- Problem requirements
Give back, unchanged, each line from the one containing "Switch calendar to Month view" through the last line of the entries below.

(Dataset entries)

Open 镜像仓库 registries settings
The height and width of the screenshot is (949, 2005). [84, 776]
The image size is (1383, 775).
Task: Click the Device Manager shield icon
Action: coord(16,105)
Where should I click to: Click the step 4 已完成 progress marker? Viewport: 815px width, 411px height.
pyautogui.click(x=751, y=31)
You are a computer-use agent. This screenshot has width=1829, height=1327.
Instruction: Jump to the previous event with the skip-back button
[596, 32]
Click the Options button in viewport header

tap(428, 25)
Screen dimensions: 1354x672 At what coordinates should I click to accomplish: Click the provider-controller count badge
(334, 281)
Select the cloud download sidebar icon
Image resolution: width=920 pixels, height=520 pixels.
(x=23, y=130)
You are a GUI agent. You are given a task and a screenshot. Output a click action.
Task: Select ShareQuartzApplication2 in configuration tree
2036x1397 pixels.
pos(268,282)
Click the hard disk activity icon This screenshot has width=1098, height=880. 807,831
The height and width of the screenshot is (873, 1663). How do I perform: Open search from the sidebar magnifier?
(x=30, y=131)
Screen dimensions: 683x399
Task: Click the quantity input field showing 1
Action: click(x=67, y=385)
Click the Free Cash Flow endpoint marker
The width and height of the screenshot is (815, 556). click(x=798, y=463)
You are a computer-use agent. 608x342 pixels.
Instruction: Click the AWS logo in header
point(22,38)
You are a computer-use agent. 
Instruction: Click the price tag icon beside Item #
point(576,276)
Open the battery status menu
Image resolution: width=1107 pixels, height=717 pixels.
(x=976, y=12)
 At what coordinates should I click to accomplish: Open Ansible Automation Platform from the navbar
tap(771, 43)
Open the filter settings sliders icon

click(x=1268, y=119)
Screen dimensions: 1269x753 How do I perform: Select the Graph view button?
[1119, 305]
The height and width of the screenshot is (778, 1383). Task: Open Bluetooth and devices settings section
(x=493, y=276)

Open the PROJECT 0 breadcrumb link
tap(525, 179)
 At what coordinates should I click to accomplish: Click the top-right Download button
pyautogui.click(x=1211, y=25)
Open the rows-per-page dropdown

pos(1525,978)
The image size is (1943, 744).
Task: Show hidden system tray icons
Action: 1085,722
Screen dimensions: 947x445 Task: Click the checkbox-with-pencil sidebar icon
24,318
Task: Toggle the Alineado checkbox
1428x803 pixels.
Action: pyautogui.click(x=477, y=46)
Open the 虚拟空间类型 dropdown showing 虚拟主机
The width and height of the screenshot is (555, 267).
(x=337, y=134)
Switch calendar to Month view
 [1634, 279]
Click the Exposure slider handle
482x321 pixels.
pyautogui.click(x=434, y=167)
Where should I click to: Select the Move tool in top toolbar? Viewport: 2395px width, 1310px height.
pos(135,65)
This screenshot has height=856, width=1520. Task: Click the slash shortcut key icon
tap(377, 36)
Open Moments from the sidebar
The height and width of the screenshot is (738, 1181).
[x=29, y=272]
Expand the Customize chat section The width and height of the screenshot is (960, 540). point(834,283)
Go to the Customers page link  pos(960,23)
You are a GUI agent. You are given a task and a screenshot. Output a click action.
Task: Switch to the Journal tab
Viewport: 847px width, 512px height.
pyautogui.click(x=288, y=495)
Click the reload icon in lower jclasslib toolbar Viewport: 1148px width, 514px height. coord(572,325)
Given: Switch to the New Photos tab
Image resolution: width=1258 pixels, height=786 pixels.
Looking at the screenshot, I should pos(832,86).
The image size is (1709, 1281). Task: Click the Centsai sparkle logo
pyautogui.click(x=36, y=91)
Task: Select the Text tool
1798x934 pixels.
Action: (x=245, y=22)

- Reply
Switch calendar to Month view
 [1634, 279]
Click the Exposure slider handle
482x321 pixels.
pyautogui.click(x=434, y=167)
Where should I click to: Select the Move tool in top toolbar? Viewport: 2395px width, 1310px height.
pos(135,65)
This screenshot has height=856, width=1520. Task: Click the slash shortcut key icon
tap(377, 36)
Open Moments from the sidebar
The height and width of the screenshot is (738, 1181).
[x=29, y=272]
Expand the Customize chat section The width and height of the screenshot is (960, 540). point(834,283)
Go to the Customers page link  pos(960,23)
You are a GUI agent. You are given a task and a screenshot. Output a click action.
Task: Switch to the Journal tab
Viewport: 847px width, 512px height.
pyautogui.click(x=288, y=495)
Click the reload icon in lower jclasslib toolbar Viewport: 1148px width, 514px height. coord(572,325)
Given: Switch to the New Photos tab
Image resolution: width=1258 pixels, height=786 pixels.
Looking at the screenshot, I should pos(832,86).
The image size is (1709, 1281). Task: Click the Centsai sparkle logo
pyautogui.click(x=36, y=91)
Task: Select the Text tool
1798x934 pixels.
Action: (x=245, y=22)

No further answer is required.